- **WHAT THE TASK ASKS**: The expected answer is a copy of every line in the listing that has the word "agent".

______________________________

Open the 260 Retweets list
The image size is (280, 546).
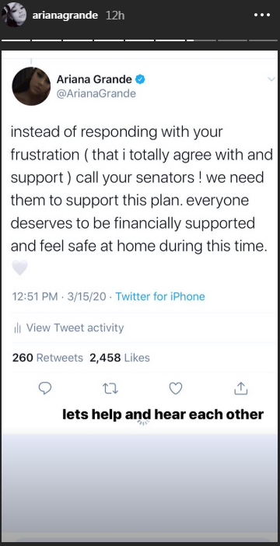[47, 358]
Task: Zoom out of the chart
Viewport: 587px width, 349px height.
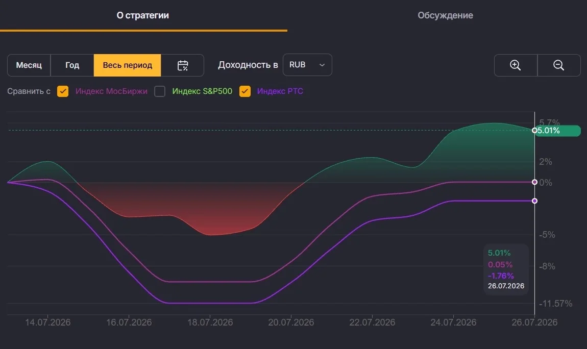Action: 559,65
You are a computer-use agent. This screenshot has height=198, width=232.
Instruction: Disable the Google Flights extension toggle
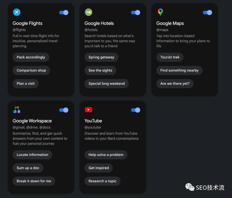pyautogui.click(x=64, y=12)
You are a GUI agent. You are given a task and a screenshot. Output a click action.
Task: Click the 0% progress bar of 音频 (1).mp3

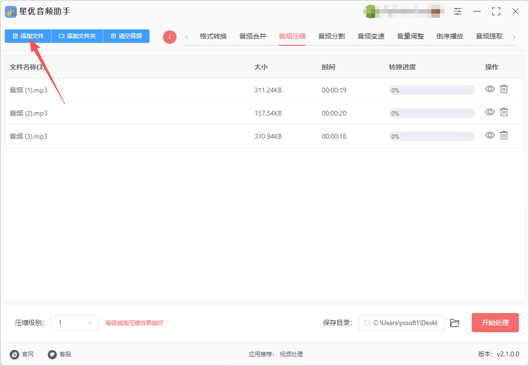click(432, 90)
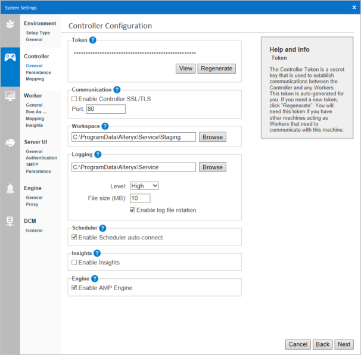Click the DCM database icon
Screen dimensions: 361x355
coord(10,222)

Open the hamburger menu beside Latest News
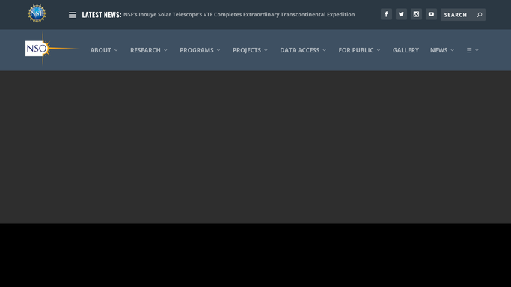(x=73, y=15)
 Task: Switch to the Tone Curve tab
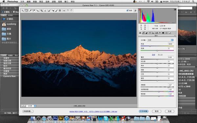(143, 33)
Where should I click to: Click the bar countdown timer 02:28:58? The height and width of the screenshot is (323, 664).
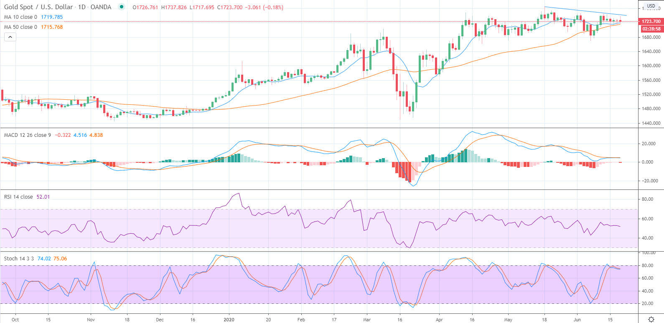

______________________________

- **COMPLETED EXERCISE**:
You are a computer-use agent. This screenshot has height=198, width=232.
You are a GUI agent. You are given a task and a screenshot. Output a click action.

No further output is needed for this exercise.